The response should contain only those lines of the entries below that include the string "Click".

- **Data shown**:
((
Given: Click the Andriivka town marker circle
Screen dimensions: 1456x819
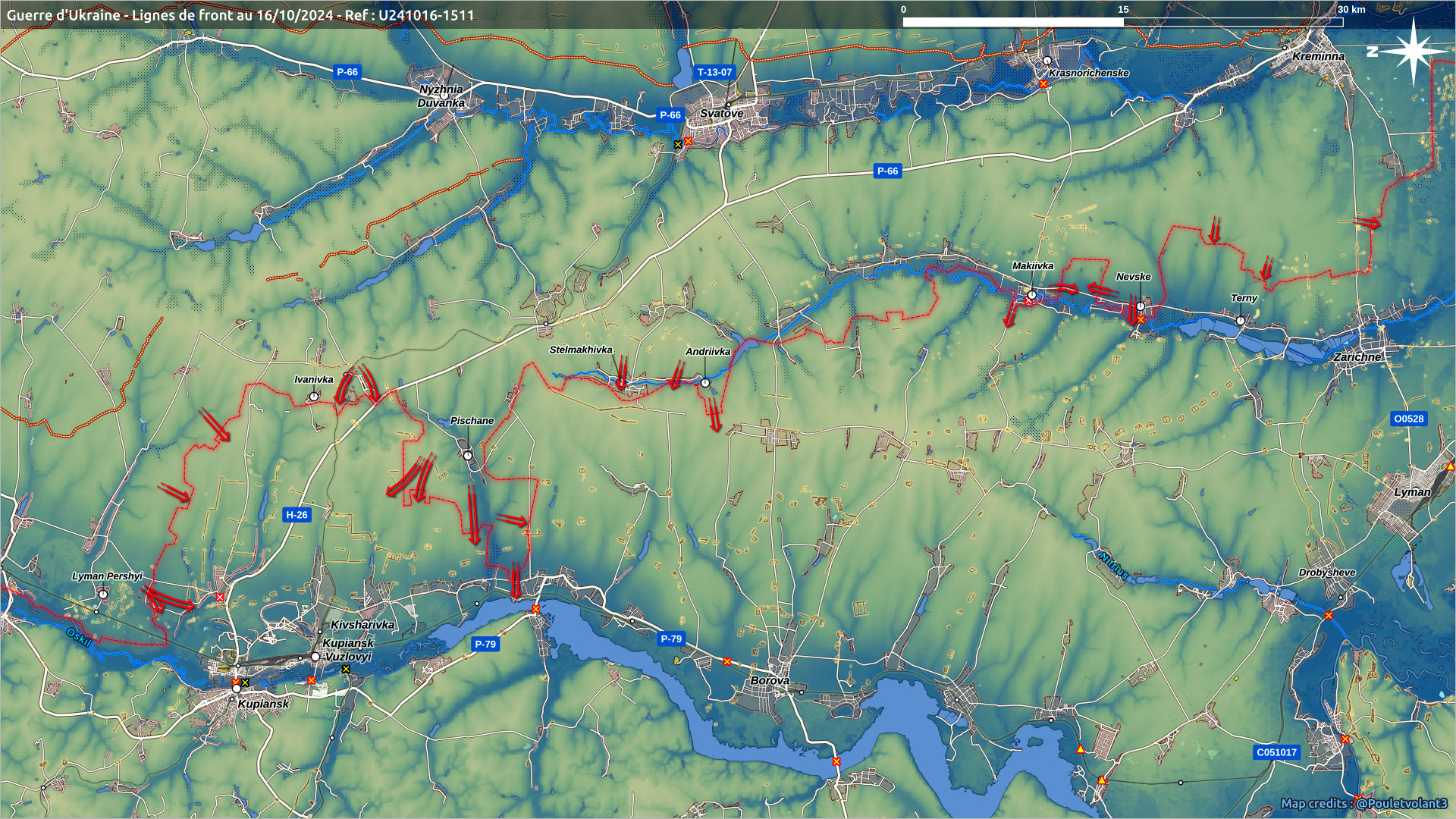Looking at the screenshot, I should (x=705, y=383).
))
((
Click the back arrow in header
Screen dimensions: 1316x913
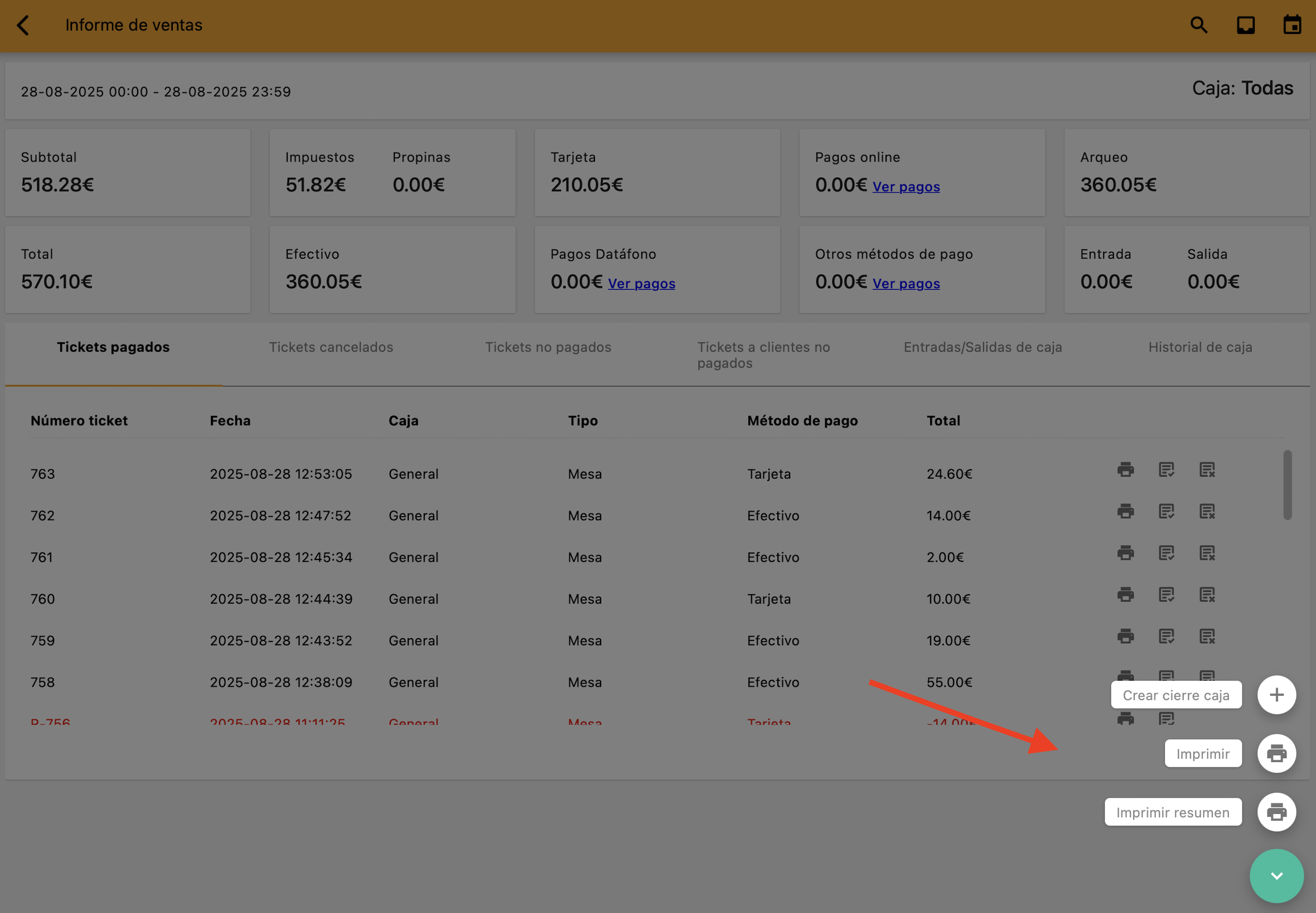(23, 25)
))
- **Exercise answer**:
Given: Click the Andriivka town marker circle
Click the back arrow in header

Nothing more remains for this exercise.